HistoryClift Rodgers was born in 1806 in Marshfield Massachusetts, where he lived throughout his life, building a fine white house at the corner of Main and Pleasant. The house still stands today. By 1897, at the age of ninety-one, he had amassed a moderate fortune as a leather merchant. Turning to his friend and partner, Lysander Richards, he sought help in the incorporation of a Library Organization and social hall. Before he passed away, he selected the site and donated $5,000 for the construction of a building and its maintenance.
Lysander Richards saw the project through and served as the President of the library from its inception in 1897, until his death in 1927. The six other original trustees were George Weatherbee, Miriam Richards, Marcellus Rogers, James Rogers, Henrietta Hall, Wendell Phillips and Horace T. Fogg. The trustees made regular inspection trips during construction, insuring that the precise building specifications were executed faithfully. Particular attention was given to the stage, since the Trustees planned to present plays for the benefit of the Library, which they would act in themselves.
The original building is on Old Main Street, directly across from the current Christian Science Church. Today it serves as the Parish Hall for the North Community Church.
In his bequest for the Library, Clift Rodgers specified that the hall could be rented for any worthy purpose; the only stipulation was that it must be given free for any Spiritualist meetings, something Clift Rodgers practiced himself.
The hall was hired for church services, lectures, auctions and entertainment of all kinds. It quickly became popular with dance groups from all over the South Shore, particularly since its highly polished floors proved excellent for spirit gliding. Practice of the time called for gentlemen to hide their whiskey behind the library’s rows of books, which they would visit regularly during the course of the dance.
Cotillions, engagement parties, wedding receptions and regular Friday night dances during the summer, provided a regular source of income for the Library until the 1940's. Gradually, these events became fewer in number and eventually ceased altogether. The Library then entered a very difficult period, during which it struggled to remain solvent. At one point, the library's treasurer, Donald Hagar, offered to transfer the library's funds to his personal checking account, to save the $12 annual service charge.
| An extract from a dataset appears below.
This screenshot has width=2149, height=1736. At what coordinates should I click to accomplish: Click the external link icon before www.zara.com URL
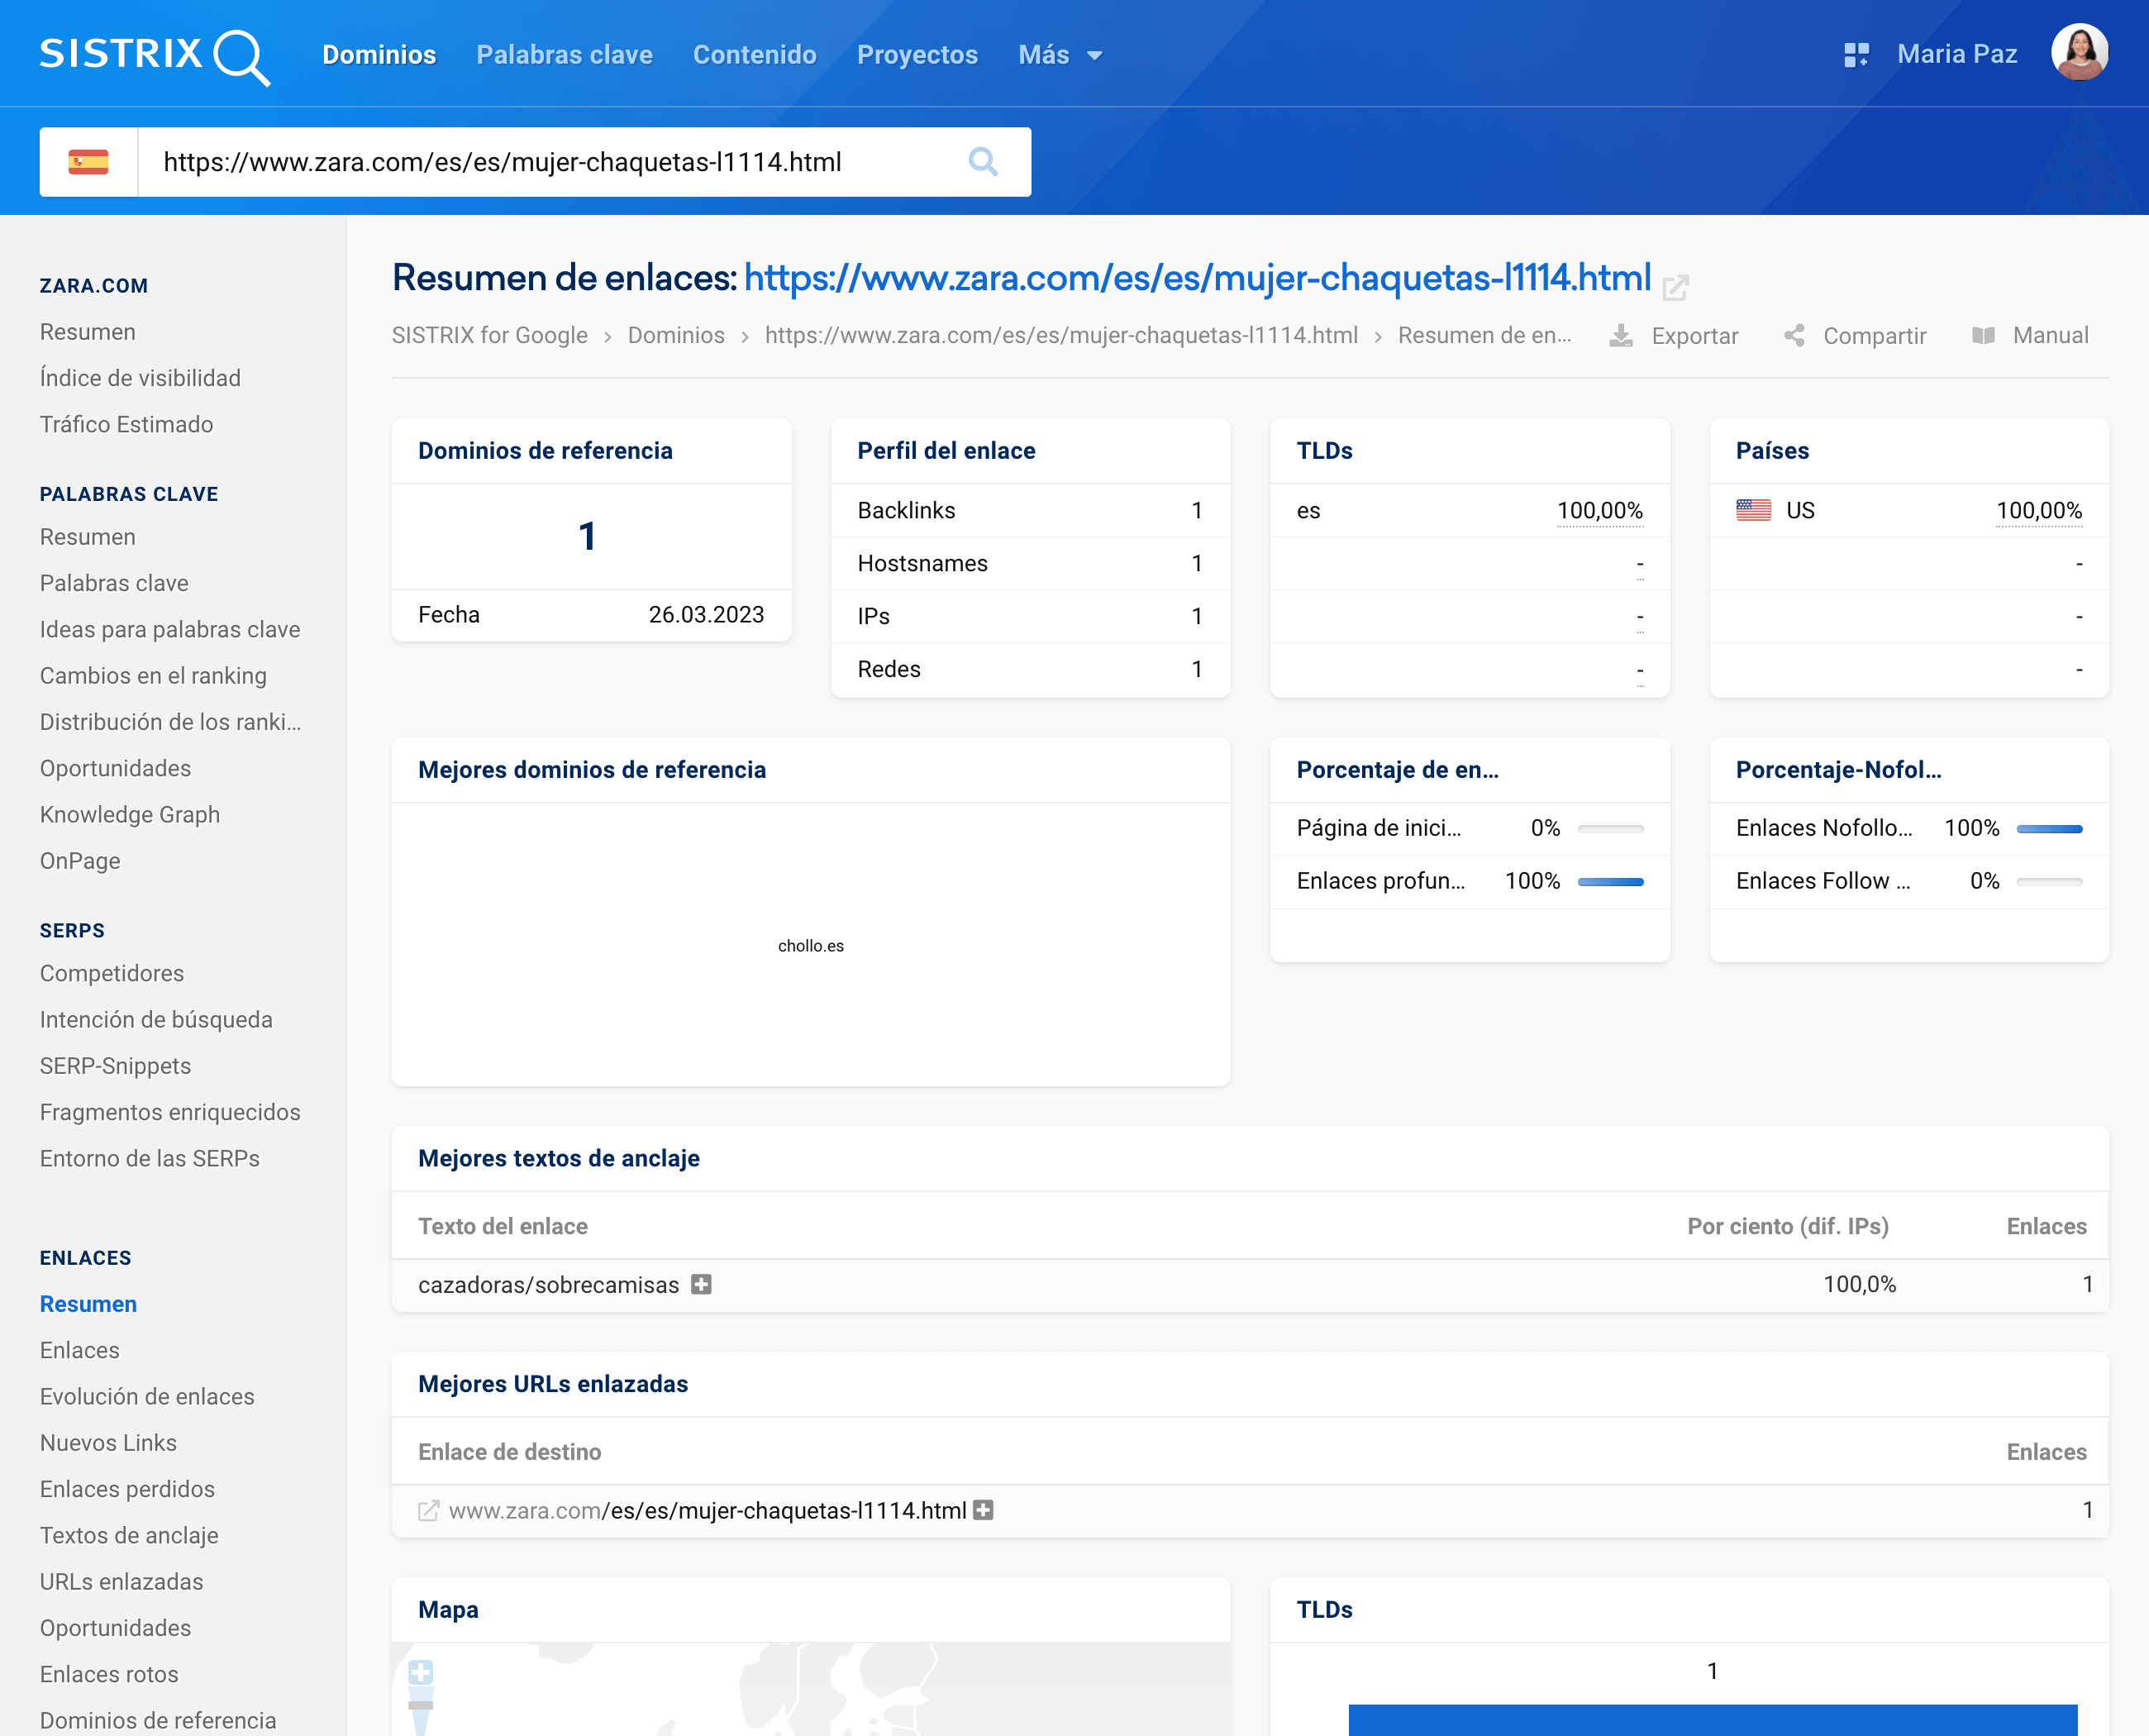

Coinciding with this difficult time in the library's history, The North Community Church determined that they needed a larger building for their Sunday School and other activities. The Library's Trustees, recognizing that the building needed major renovations, and lacking the necessary funds, agreed to exchange the library building for a small building that the church owned on Pleasant Street, that had formerly been Tilden's Store. Even though the library board had voted to approve the exchange, the Rodgers and Richards heirs were strongly opposed. They felt that the library should remain at the original site that Clift Rodgers had personally selected. Legal proceedings were actually initiated to prevent the move. Exhaustive negotiations, however, proved successful and the exchange of buildings took place in August of 1950, after the church had sweetened the deal by donating $150 to purchase new books and supplying parishioners to move books and furniture from one building to another.
Unfortunately, finances remained a constant problem. The church and library tried a number of joint moneymaking projects, including street fairs, which were discontinued after marginal success.
In the fall of 1955, Mrs. Edward Reese, organized the Consignment Shop, which quickly became the library's most important source of funding. The Consignment Shop continues to operate today on the second floor of the library and provides both revenue for the library and a warm and inviting place for friends to meet.
In recent decades, a number of events have supplemented the income that the Consignment Shop provides; an annual direct mail Fund Raising Drive, prominent local guest speakers, a silent auction, garden tour and annual used book sale all help support the generous donation of time and resources from local Businesses, trustees and friends of the library. This community collaboration has allowed the library to regularly update and renovate the building. In recent years, the basement has been extensively upgraded, including the plumbing and heating. The furnace has been replaced as well as the upstairs ceiling and the floors have been refinished, both upstairs and down.
Today's library collection focuses heavily on current fiction. Clift Rodgers Library is not a reference library; there isn't even a card catalog in evidence! This is a library for pleasure readers, both adult and child. The Book Committee and the librarians, who do their best to fulfill patron's requests, to choose what books to purchase.
The current board recently ratified an updated mission and vision statement, as a means to communicate the aims and spirit of the library:
"The Mission of Clift Rodgers Library is to respond to the reading needs and interests of its community of readers."
"The Vision of Clift Rodgers Library is to remain true to its historic mission and traditional roots, to move forward with updated offerings that will sustain and grow its patron base, and to maintain financial stability."
So as the Clift Rodgers Library moves on into its second century, books are donated, walls are painted, snow is shoveled and flowers are planted by volunteers who love and want to see preserved, this little gem in your own backyard.